Copy all of the data below without altering a single line.

THE DATA:
******
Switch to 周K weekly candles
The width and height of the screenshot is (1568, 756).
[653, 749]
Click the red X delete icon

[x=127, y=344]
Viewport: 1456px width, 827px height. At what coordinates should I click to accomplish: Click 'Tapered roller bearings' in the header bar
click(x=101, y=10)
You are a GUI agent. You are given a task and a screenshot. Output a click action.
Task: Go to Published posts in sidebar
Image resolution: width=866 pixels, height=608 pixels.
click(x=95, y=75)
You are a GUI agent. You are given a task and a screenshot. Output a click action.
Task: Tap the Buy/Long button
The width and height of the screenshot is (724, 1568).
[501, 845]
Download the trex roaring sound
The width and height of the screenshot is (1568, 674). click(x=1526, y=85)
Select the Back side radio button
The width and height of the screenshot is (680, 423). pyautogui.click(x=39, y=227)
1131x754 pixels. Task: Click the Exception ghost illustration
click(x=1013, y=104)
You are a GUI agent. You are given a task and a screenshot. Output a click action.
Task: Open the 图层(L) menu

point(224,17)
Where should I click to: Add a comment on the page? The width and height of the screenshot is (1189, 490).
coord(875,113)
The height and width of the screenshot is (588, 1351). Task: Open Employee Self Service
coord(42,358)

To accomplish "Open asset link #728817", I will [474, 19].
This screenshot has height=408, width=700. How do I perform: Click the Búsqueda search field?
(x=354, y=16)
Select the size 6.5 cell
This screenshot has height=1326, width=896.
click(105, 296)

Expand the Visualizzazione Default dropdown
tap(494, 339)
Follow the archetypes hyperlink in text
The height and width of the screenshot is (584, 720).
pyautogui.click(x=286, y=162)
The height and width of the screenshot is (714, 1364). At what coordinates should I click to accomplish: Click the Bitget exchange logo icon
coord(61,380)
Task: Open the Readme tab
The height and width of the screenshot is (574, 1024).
******
SOLUTION:
Switch to 周K weekly candles
The width and height of the screenshot is (1568, 756).
[653, 749]
Click the red X delete icon

[x=127, y=344]
Viewport: 1456px width, 827px height. At what coordinates should I click to accomplish: Click 'Tapered roller bearings' in the header bar
click(x=101, y=10)
You are a GUI agent. You are given a task and a screenshot. Output a click action.
Task: Go to Published posts in sidebar
Image resolution: width=866 pixels, height=608 pixels.
click(x=95, y=75)
You are a GUI agent. You are given a task and a screenshot. Output a click action.
Task: Tap the Buy/Long button
The width and height of the screenshot is (724, 1568).
[501, 845]
Download the trex roaring sound
The width and height of the screenshot is (1568, 674). click(x=1526, y=85)
Select the Back side radio button
The width and height of the screenshot is (680, 423). pyautogui.click(x=39, y=227)
1131x754 pixels. Task: Click the Exception ghost illustration
click(x=1013, y=104)
You are a GUI agent. You are given a task and a screenshot. Output a click action.
Task: Open the 图层(L) menu

point(224,17)
Where should I click to: Add a comment on the page? The width and height of the screenshot is (1189, 490).
coord(875,113)
The height and width of the screenshot is (588, 1351). Task: Open Employee Self Service
coord(42,358)

To accomplish "Open asset link #728817", I will [474, 19].
This screenshot has height=408, width=700. How do I perform: Click the Búsqueda search field?
(x=354, y=16)
Select the size 6.5 cell
This screenshot has height=1326, width=896.
click(105, 296)

Expand the Visualizzazione Default dropdown
tap(494, 339)
Follow the archetypes hyperlink in text
The height and width of the screenshot is (584, 720).
pyautogui.click(x=286, y=162)
The height and width of the screenshot is (714, 1364). At what coordinates should I click to accomplish: Click the Bitget exchange logo icon
coord(61,380)
Task: Open the Readme tab
The height and width of the screenshot is (574, 1024).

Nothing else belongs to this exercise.